Tim turned the corner and drove around the block. A conservative, moneyed community located south of Hollywood and west of downtown, Hancock Park is Los Angeles’s best stab at East Coast sophistication. The enormous houses Tim watched fading into the dusk had been built mostly in the 1920s by rich WASPs, after the infiltration of the middle class had made Pasadena less palatable. Despite the imperious brick mailboxes and staid English exteriors, the houses still feel a touch gritty and oddly free-spirited, like a nun smoking a cigarette. In Los Angeles there’s a new twist to every habit.
When Tim came up to the house again, he pulled into the drive. He pushed a button on the call box, and the large gates swung open. He put the Beemer in park, preferring to leave it outside the gates in case he needed to make a hasty retreat, slung a black bag over one shoulder, and walked to the front door. Oak, solid core. Doorknob probably weighed ten pounds.
Tim adjusted his Sig, ensuring that it remained snugly tucked into his jeans over his right kidney, handle flared outward to precipitate a fast draw. He’d looped a few rubber bands around the fore end of the grip just below the hammer so the pistol couldn’t slip beneath his waistband. It didn’t sit on him as well as his .357.
He raised the knocker, a brass rabbit that looked uncomfortably elongated, and let it fall. It sent an echo into the house, and the murmur of conversation inside ceased.
The door swung open, revealing William Rayner. Tim covered his surprise quickly. Rayner wore an expensively tailored suit, much like the one he’d had on in the television interview last night, and he held a gin and tonic, from the smell of it.
“Mr.
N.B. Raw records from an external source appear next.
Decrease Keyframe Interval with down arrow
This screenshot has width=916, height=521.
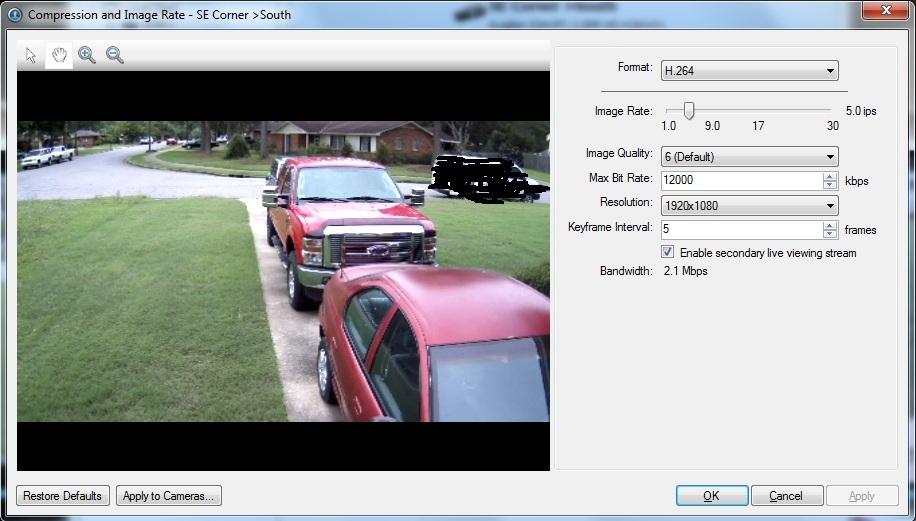click(830, 234)
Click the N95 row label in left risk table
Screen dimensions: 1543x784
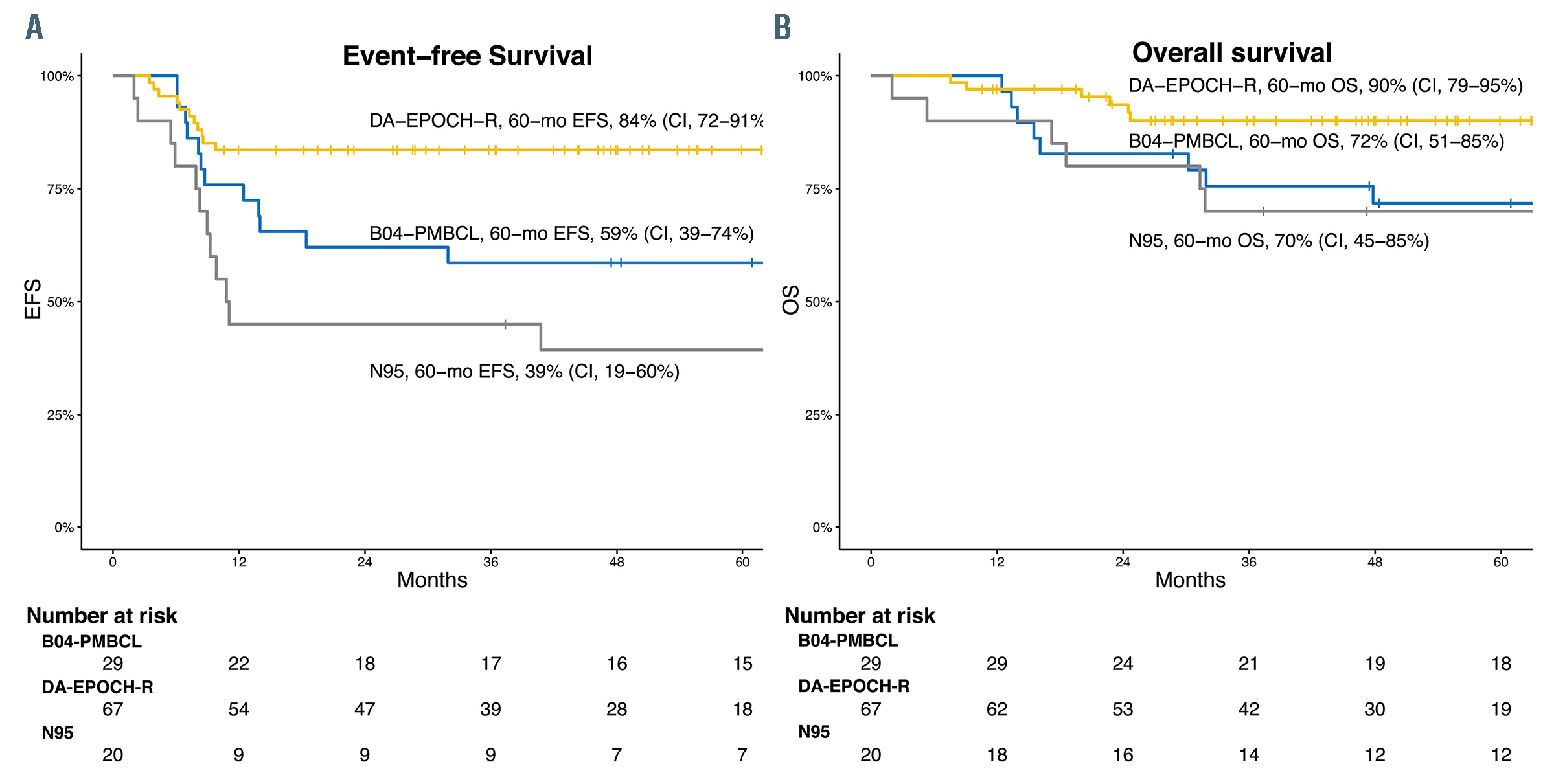coord(58,733)
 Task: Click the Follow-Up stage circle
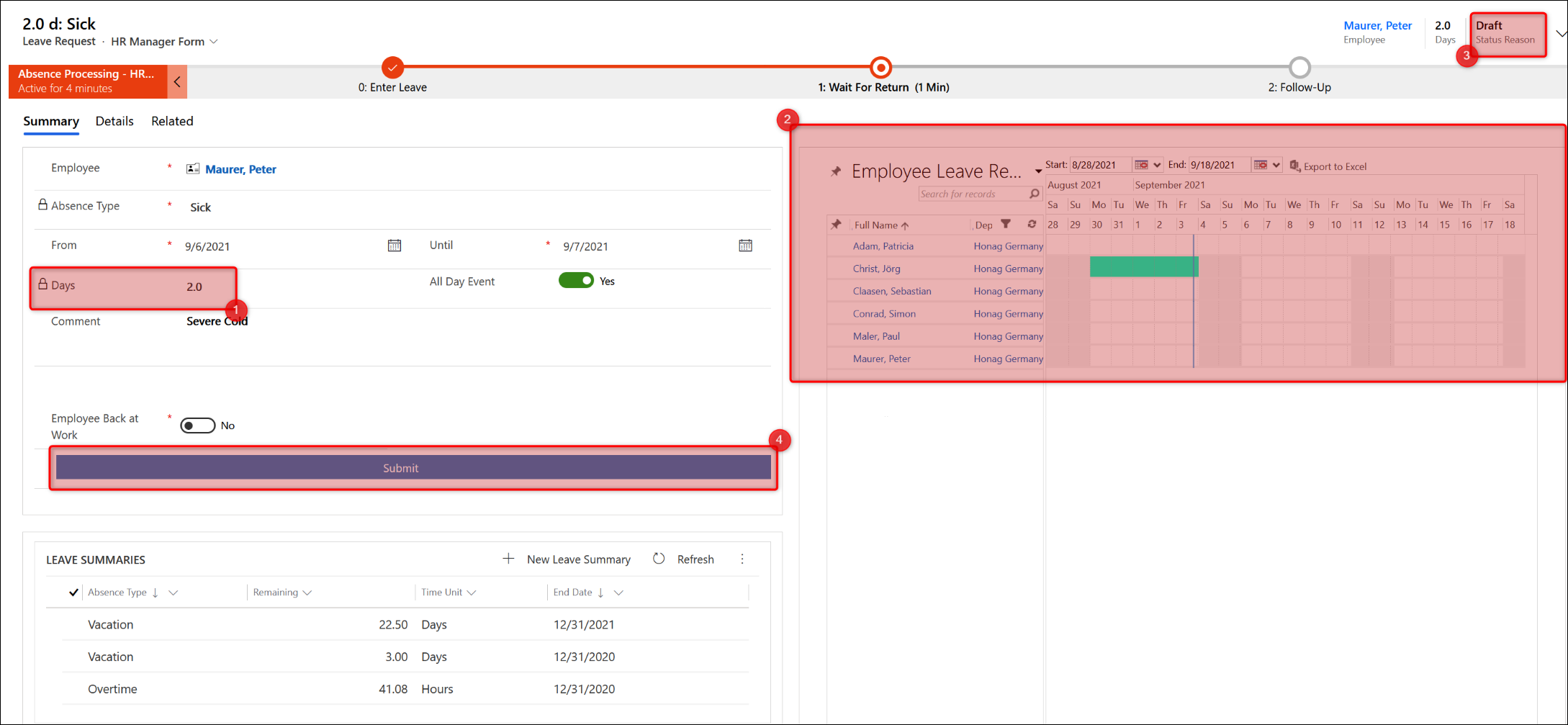coord(1299,68)
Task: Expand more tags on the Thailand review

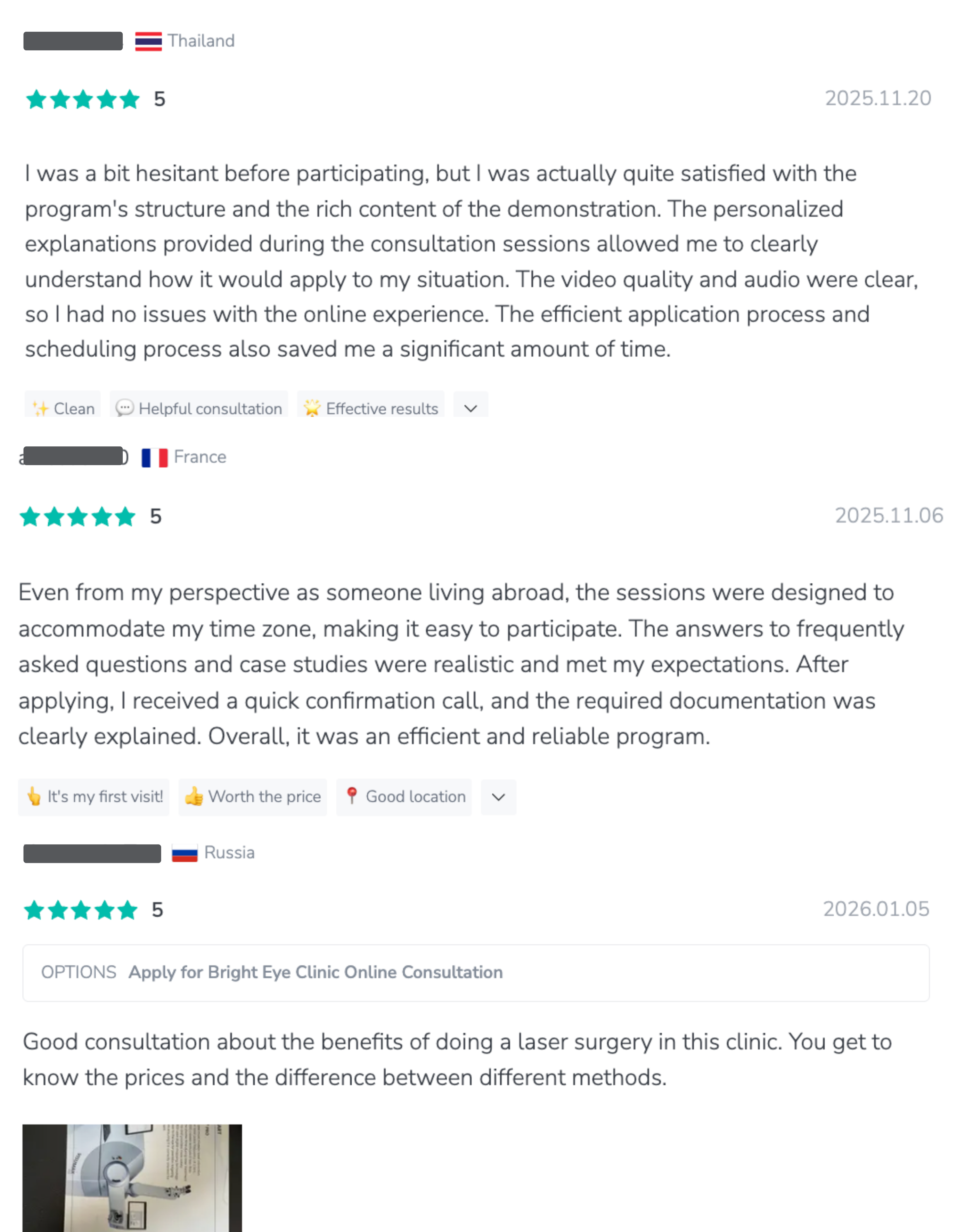Action: (x=471, y=408)
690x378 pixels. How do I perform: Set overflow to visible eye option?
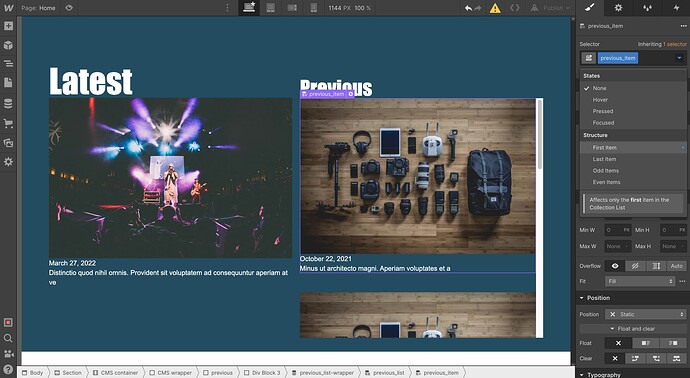pos(615,266)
Rackley, so glad you decided to come.” The man offered his hand. In person his face had a decidedly mischievous cast. “William Rayner.”
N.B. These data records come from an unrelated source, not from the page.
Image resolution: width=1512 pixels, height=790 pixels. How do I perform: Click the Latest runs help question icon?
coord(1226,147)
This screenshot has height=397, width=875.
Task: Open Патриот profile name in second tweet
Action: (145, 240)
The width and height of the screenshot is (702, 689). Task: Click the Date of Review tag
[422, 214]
Tim pulled the proffered hand aside with his left and tapped Rayner’s chest and stomach with the knuckles of his right, checking for a wire.
Rayner regarded him with amusement. “Good, good. We value caution.” He stepped back, letting the door swing with him, but Tim didn’t move from the porch. “Come now, Mr. Rackley, we certainly didn’t invite you all this way to beat you with pipes.”
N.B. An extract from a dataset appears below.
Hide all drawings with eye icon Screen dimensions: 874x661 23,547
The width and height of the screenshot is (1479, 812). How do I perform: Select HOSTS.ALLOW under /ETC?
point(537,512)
Tim entered the foyer warily. It was a dim room, heavy with original oils and dark wood. An ornately carved newel post marked the base of a curving staircase carpeted with a brass-pinned runner. Without another glance at Tim, Rayner walked ahead into an adjoining room. Tim circled the foyer before following.
Five men—including Rayner—and a woman awaited him, sitting in elaborate armchairs and on a seasoned leather club sofa. Two of the men were twins in their late thirties with hard blue eyes, thick blond mustaches, and Popeye forearm bulges covered with reddish-blond hair. They were unbelievably sturdy, with action-figure bulk, barrel chests, and sharp-tapering lats. About average height—maybe five-ten. Though they were nearly identical, some ineffable quality gave one a harder, more focused orientation. He was holding a glass of water but sipping it like a scotch. Probably spoke fluent Twelve-Step.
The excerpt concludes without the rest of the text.